Task directions.
Pick out every line in the rows below that contains the word "logo", and copy each of those lines.

Input for this task.

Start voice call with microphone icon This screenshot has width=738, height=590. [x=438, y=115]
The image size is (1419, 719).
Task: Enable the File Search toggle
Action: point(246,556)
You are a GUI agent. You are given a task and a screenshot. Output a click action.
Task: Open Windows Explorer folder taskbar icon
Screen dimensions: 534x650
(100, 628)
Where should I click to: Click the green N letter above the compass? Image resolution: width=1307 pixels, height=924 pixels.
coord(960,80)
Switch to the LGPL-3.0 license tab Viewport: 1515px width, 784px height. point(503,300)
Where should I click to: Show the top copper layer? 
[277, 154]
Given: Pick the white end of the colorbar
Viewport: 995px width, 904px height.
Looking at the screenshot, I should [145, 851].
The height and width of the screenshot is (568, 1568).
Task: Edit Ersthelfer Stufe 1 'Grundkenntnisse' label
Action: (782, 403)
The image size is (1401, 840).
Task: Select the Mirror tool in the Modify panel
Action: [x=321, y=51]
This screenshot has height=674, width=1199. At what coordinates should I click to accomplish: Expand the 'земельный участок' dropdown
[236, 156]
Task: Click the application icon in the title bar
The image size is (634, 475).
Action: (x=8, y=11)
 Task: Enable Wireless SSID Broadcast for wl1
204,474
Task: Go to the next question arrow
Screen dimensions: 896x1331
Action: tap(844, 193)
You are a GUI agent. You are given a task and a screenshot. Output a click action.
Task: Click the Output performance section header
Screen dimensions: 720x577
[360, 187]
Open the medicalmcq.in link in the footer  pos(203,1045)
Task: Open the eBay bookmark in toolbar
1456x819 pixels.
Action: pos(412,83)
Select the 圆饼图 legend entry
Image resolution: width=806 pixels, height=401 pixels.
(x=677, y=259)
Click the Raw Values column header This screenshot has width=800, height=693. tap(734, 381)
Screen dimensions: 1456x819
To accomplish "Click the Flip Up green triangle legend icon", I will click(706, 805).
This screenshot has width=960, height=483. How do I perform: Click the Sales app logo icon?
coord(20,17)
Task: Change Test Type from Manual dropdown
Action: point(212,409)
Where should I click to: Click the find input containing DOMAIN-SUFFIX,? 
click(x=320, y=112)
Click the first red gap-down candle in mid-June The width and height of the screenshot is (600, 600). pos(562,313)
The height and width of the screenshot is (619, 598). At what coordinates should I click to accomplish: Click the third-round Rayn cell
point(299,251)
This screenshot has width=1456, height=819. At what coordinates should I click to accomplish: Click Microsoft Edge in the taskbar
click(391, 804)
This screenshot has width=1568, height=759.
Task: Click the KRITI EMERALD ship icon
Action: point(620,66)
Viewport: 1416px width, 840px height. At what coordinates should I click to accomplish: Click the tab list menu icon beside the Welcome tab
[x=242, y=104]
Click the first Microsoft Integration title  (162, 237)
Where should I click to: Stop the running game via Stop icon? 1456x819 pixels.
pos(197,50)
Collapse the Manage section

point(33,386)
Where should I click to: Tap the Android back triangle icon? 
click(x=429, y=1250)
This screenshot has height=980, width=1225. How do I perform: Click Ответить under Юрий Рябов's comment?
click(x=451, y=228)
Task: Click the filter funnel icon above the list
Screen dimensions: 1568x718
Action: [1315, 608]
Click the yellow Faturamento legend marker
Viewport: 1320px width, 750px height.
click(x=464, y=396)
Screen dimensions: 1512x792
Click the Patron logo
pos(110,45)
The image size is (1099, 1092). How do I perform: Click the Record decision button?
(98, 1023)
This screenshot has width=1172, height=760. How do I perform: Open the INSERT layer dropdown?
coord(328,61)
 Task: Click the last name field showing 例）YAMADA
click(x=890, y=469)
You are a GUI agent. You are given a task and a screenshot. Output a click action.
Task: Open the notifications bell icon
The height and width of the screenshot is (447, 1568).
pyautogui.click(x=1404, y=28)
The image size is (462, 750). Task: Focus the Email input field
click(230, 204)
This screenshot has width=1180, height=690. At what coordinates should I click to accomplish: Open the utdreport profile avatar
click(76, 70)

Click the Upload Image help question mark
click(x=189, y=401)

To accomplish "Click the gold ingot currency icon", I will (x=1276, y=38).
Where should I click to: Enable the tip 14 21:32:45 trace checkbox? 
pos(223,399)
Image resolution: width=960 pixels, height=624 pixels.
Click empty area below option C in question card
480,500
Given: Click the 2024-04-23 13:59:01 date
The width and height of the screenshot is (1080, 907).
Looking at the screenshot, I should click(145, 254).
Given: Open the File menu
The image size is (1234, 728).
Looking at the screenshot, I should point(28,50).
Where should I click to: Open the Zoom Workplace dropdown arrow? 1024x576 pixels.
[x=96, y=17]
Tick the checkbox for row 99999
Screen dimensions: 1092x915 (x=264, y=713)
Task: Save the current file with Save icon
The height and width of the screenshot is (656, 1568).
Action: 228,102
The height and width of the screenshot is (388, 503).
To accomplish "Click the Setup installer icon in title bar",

Result for this task.
This screenshot has width=960, height=483. How do I perform: Click the Sales app logo icon?
Click the Patron logo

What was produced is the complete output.